A choice between two bad choices

there's two bottles of wine and half a six pack of beer in the fridge. there's an infinite universe of hardcore pornography one click of the finger away. there's two valiums left and a big bathtub. there's a lot of empty space that doesn't need to be filled, but it's accustomed to overflowing the way a hoarder's house explodes with useless distractions.

instead there's a head on collision with my greatest enemy.
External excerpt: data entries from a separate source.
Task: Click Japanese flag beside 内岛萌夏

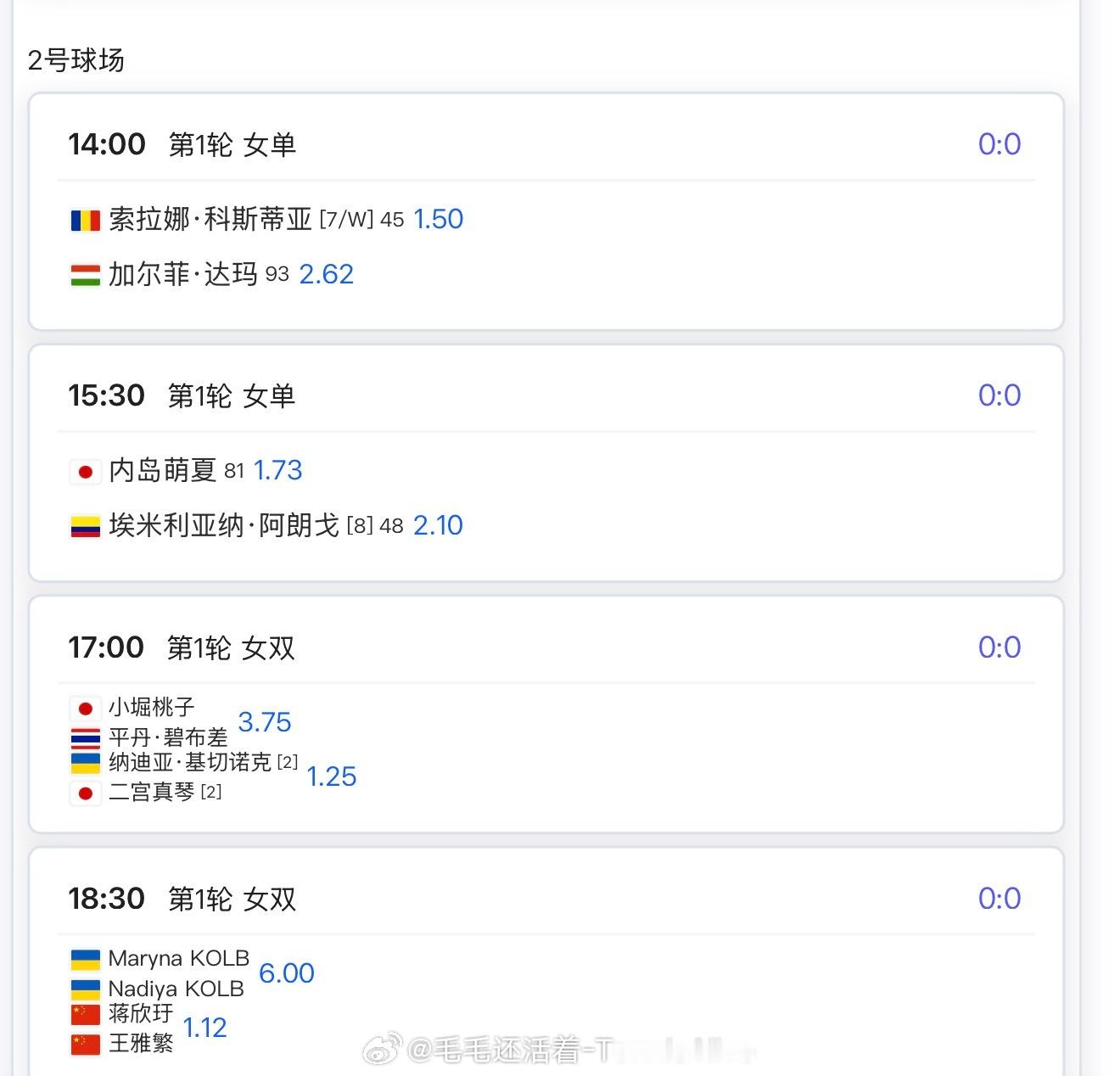Action: tap(85, 472)
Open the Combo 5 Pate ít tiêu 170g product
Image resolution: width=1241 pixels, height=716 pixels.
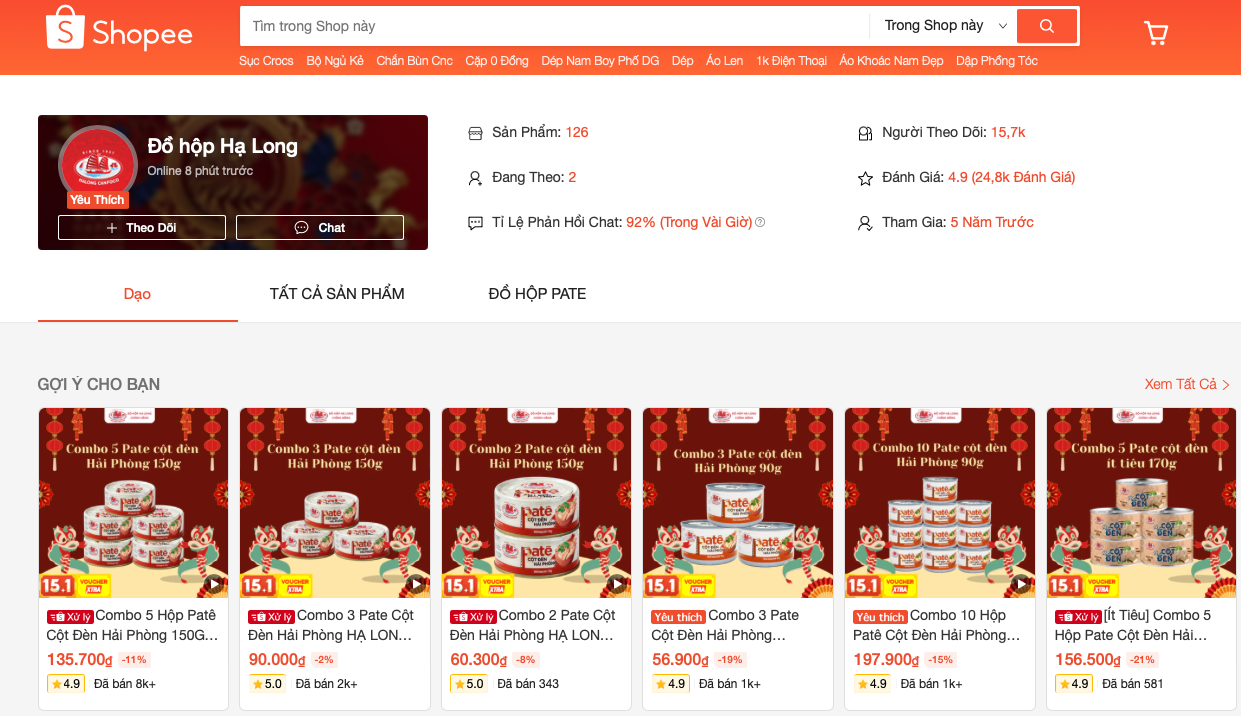[1141, 502]
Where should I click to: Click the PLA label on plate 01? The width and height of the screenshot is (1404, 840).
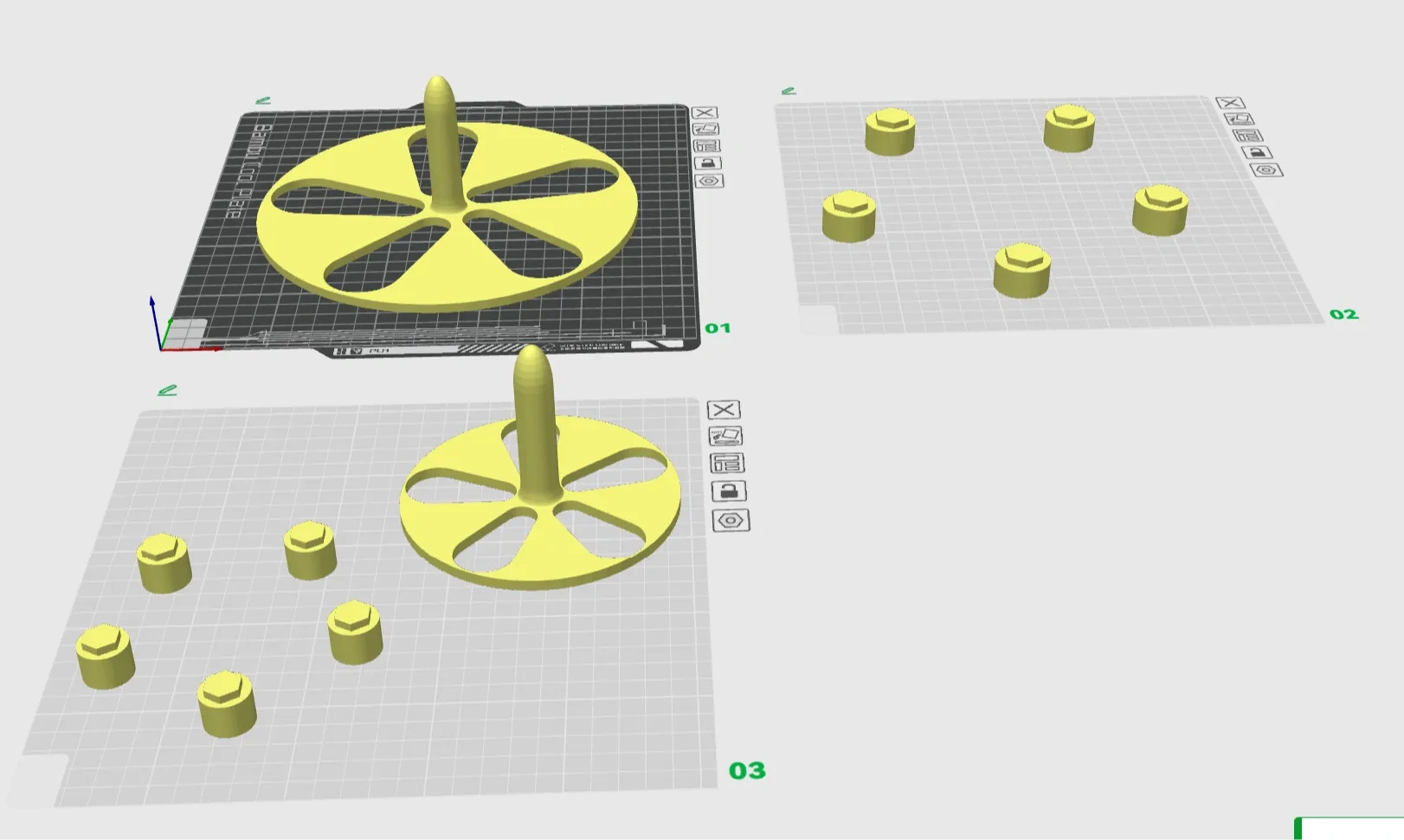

he stalks up and down the corridor and back and forth across the cat-stained rug. he could study more, or write a song, or play piano. or he could keep binge-watching a tv show that has already made him cry more times this evening than he has since he last got drunk. that was at his niece's seventh birthday party, and he got so shitfaced that he broke down as his stepdad sang elvis to his mother on the makeshift karaoke stage. i can't help falling in love with you. then he vomited in the car and spent two days with a fever and stomach cramps as he sweated out a lifetime of bullshit.

i can't help falling in love with you.

it's time i fell in love with him instead, as there's nobody else in this big empty space. and the choice between netflix and chilling with him instead of murdering him with wine, valium and porn, is the best choice between two bad choices.

it could always be a choice between kill or be killed, but we're not quite there yet.

he could always harden the fuck up and write something on the piano.